Aproveitando a declaração, Mnangagwa divulgou um vídeo afirmando que Mugabe e Chamisa tinham "forjado um acordo". Tanto Mugabe quanto Chamisa negaram que tivessem conversado.
"Devo dizer muito claramente que não posso votar naqueles que me atormentaram", disse Mugabe sobre os atuais líderes do Zanu-PF.
Mugabe e sua esposa, Grace, quem ele cogitou como sua sucessora, estão reclusos desde novembro, em sua mansão fora da capital, Harare, conhecida como Blue Roof. O antigo ditador ganha uma pensão de US$ 467 mil ao ano - um zimbabuano ganha, em média, menos de US$ 2 mil.
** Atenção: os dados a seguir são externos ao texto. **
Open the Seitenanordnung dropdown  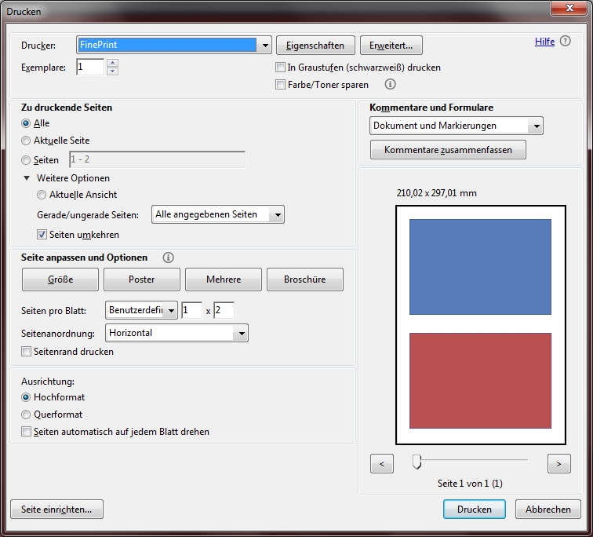coord(241,333)
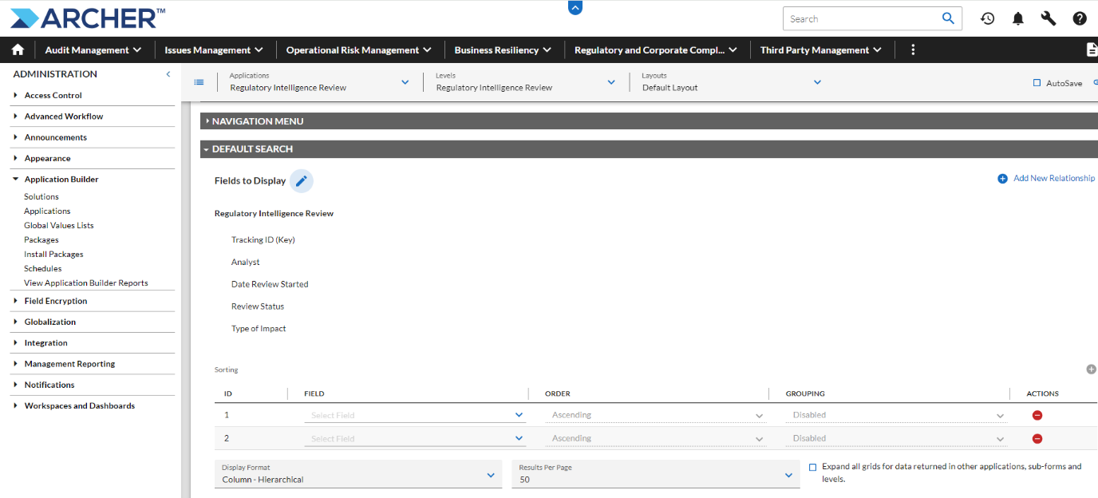Click the search magnifier icon
Viewport: 1098px width, 498px height.
pyautogui.click(x=948, y=18)
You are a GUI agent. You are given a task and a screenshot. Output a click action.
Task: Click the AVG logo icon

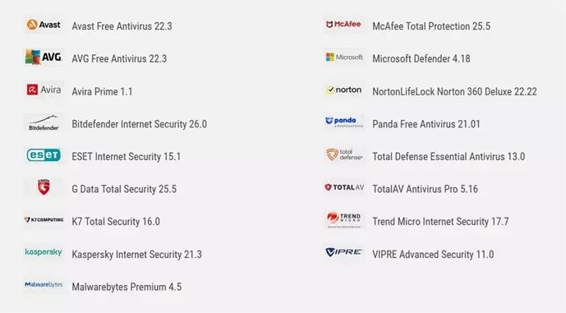click(44, 57)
A crítica de Mugabe à intervenção militar na política pode parecer um pouco hipócrita. Os militares e o ZANU-PF sempre estiveram intimamente ligados: generais se tornaram ministros e houve forte presença do exército nas urnas em eleições anteriores. Em 2008, Mugabe perdeu o primeiro turno de uma eleição para o candidato do MDC. Nas semanas entre o segundo turno e o segundo turno, mais de 200 partidários da oposição foram mortos e milhares, incluindo jornalistas, presos. Naquele ano, ele acabou sendo reeleito.